Detecting Memory Leaks
Josh Pollak
pardsbane at offthehill.org
Thu Jul 15 18:04:01 EDT 2004
As someone else said on this list, its possible you don't have a memory
leak, but rather the program is allocating memory and just not
deallocating it until much later. Also, as they said the memory might
not be returned to the OS just because you deallocated it. You might
want to see if mpatrol or some other package can generate a table of
mallocs and frees and their times. Then you could plot these on a
scatter plot. I wonder if perhaps you have a pattern of generally
allocating memory but don't deallocate it until the end of execution.
Do you use std::vector or other containers, STL or otherwise? Its
possible they at times grow large, and then never shrink again.

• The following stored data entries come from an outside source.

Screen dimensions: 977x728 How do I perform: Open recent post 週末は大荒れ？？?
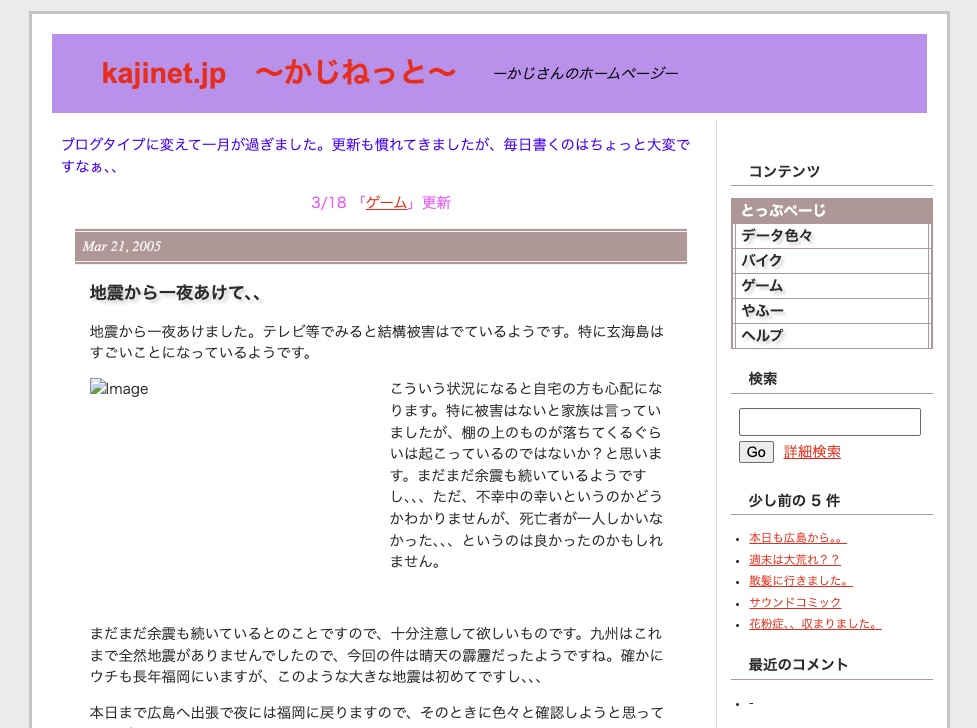tap(794, 560)
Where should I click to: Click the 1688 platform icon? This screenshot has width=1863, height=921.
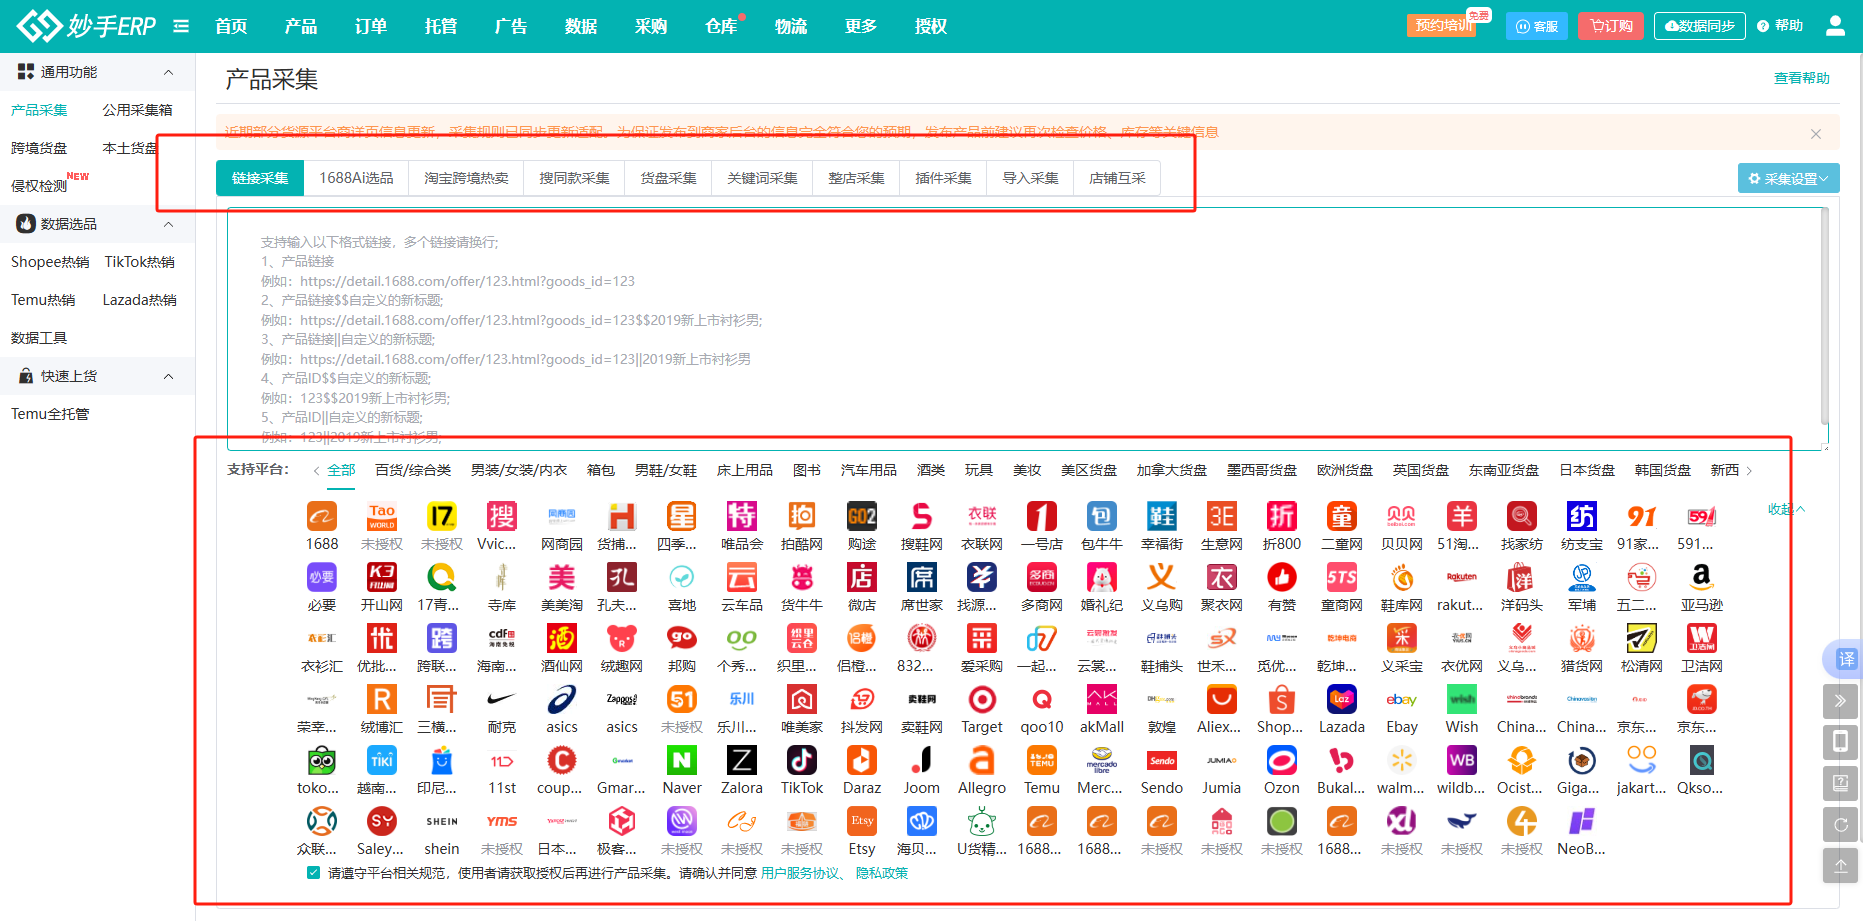point(321,517)
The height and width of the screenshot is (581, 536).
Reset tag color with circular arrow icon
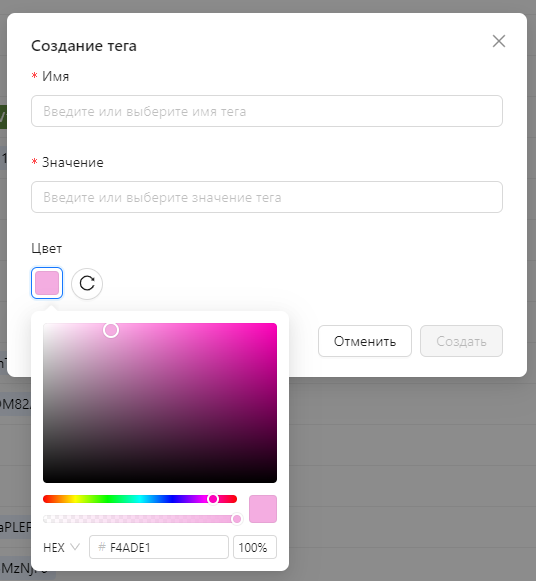pos(87,283)
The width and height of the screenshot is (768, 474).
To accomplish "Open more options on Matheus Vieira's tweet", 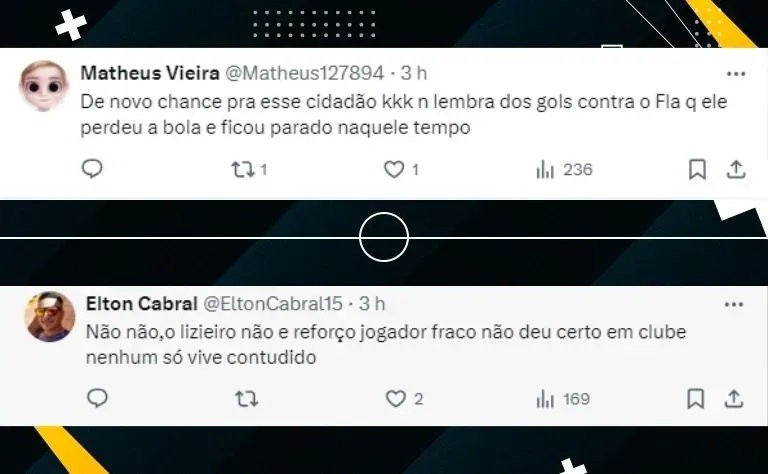I will click(x=736, y=74).
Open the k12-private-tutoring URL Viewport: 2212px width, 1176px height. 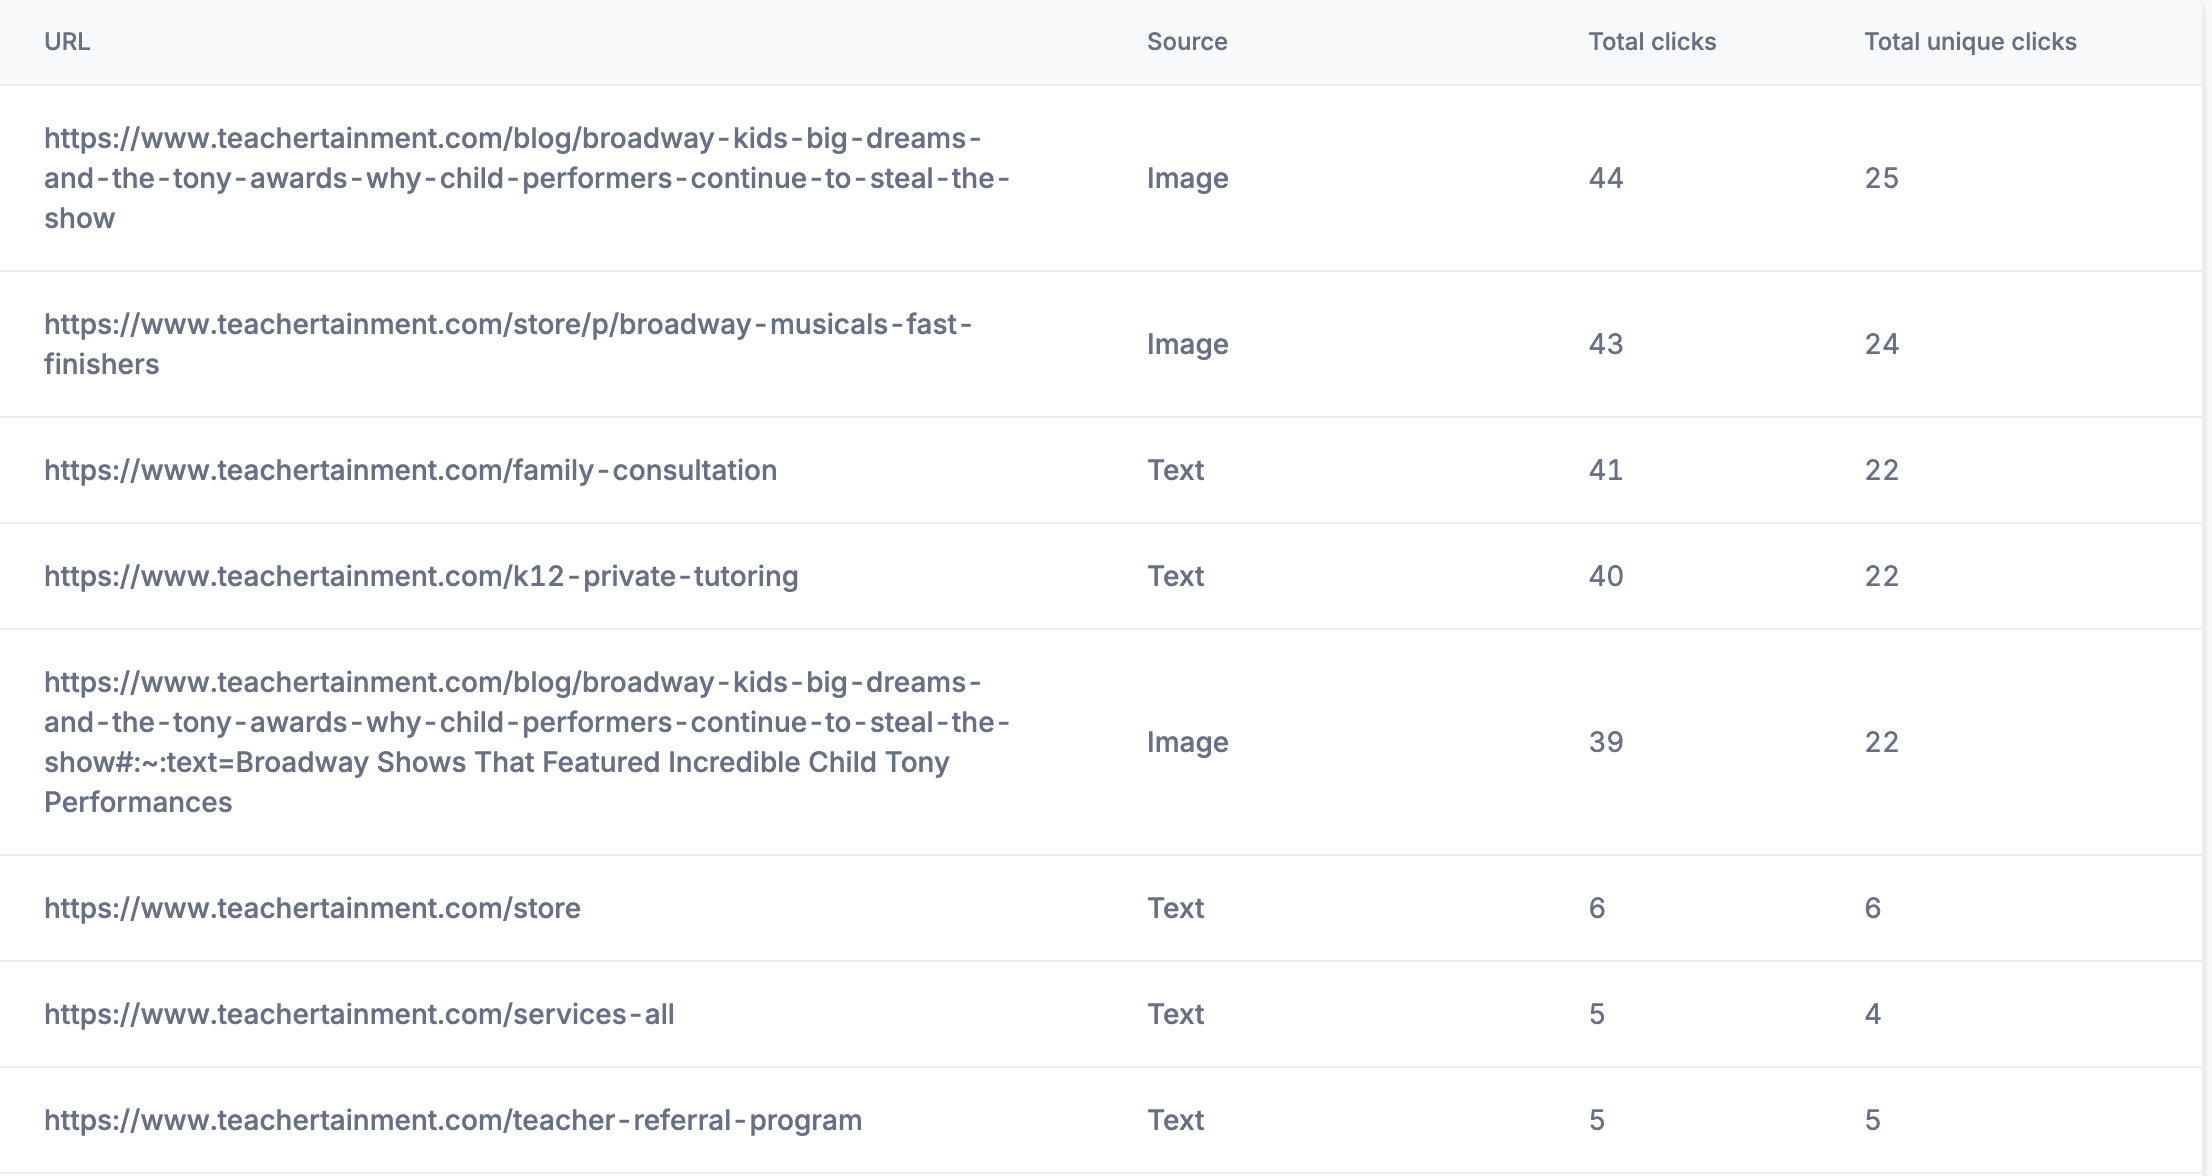[x=421, y=576]
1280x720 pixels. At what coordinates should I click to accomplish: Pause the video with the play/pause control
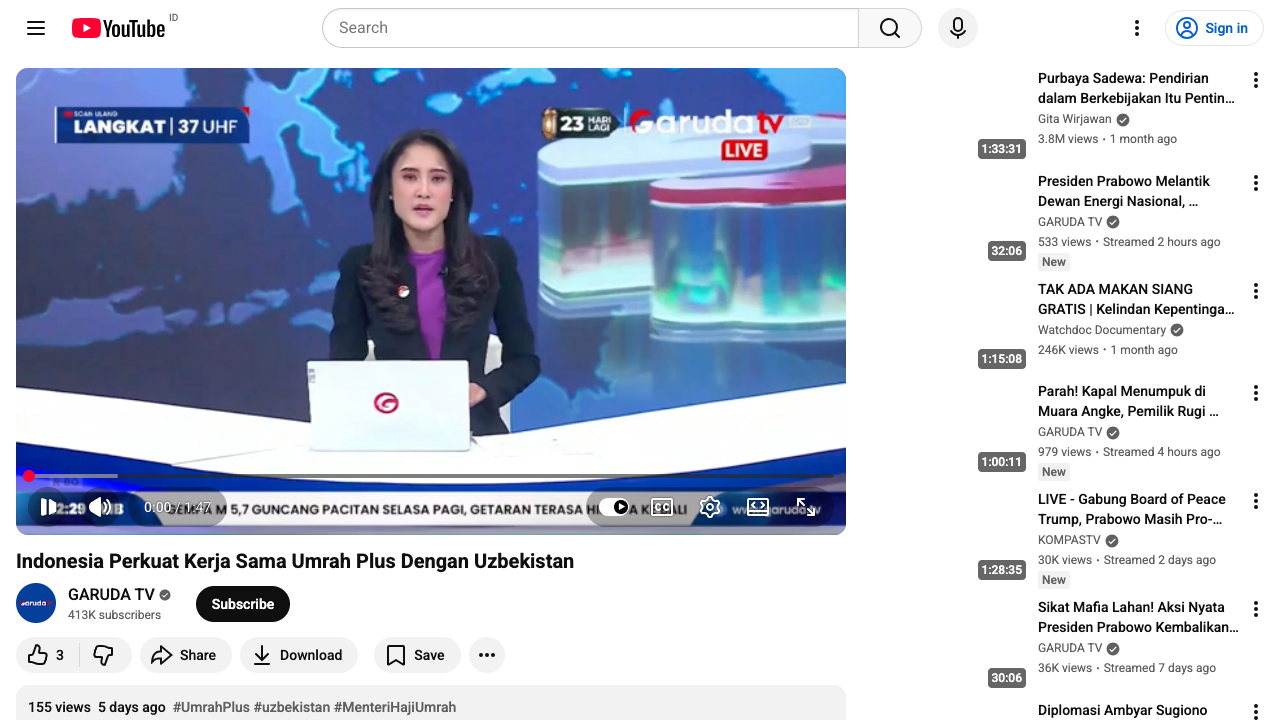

Remember that std::vector doubles in size every time it runs out of
memory, but I don't think it ever (automatically) shrinks back down by
1/2 when it can.
-Josh
P.S. CC:'d to the list as well.
On Jul 15, 2004, at 5:38 PM, Samuel Donham wrote:
> Thanks Josh for the response,
> I forgot to specify the language, but yes, it's written in C++ with one
> hideous C/C++ API. mpatrol eh? I'll take a look at that. As for
> resetting the app every 30 days (that's what I would have done!), it's
> not
> really an option. This app is what controls your telephone and cell
> phone
> (if you have Verizon or AT&T). Resetting the app takes a few seconds
> and
> those few seconds of downtime result in thousands of dropped calls.
>
> Thanks again Josh,
> -sam
>
>
>
>> Assuming this is a C/C++ application, have you tried debugging with
>> mpatrol or electric fence? If your application runs for many days on
>> end, perhaps you can figure out a way to exercise it more than normal,
>> in order to simulate an extended period of use. After running with
>> mpatrol for a while, it should output a log file detailing all of your
>> new's and deletes (or malloc / frees), which you can then begin to
>> hunt
>> down.
>>
>> Quick hack: Schedule your application to restart ever 30 days. That
>> should free your ram, but its a dirty hack.
>>
>> -Josh
>>
>> On Jul 15, 2004, at 4:01 PM, Samuel Donham wrote:
>>
>>> Hi everyone,
>>> Normally, I wouldn't ask for help with work-related problems, but I'm
>>> out
>>> of ideas. If anyone can provide a reasonable answer to this, I'm
>>> bringing
>>> a stack of free pizzas to the next BLU meeting.
>>>
>>> One of my clients claims that I have a memory leak in one of our
>>> applications. He claims that 'top' reports my app is slowly
>>> consuming
>>> more memory after running for 30 days (now 20 megs, up from 8 when it
>>> was
>>> first started). Perhaps there is a memory leak, but I don't think
>>> 'top'
>>> is a good indicator of one ('free' would be much better). In
>>> addition, I've searched high and low for the leak with no success.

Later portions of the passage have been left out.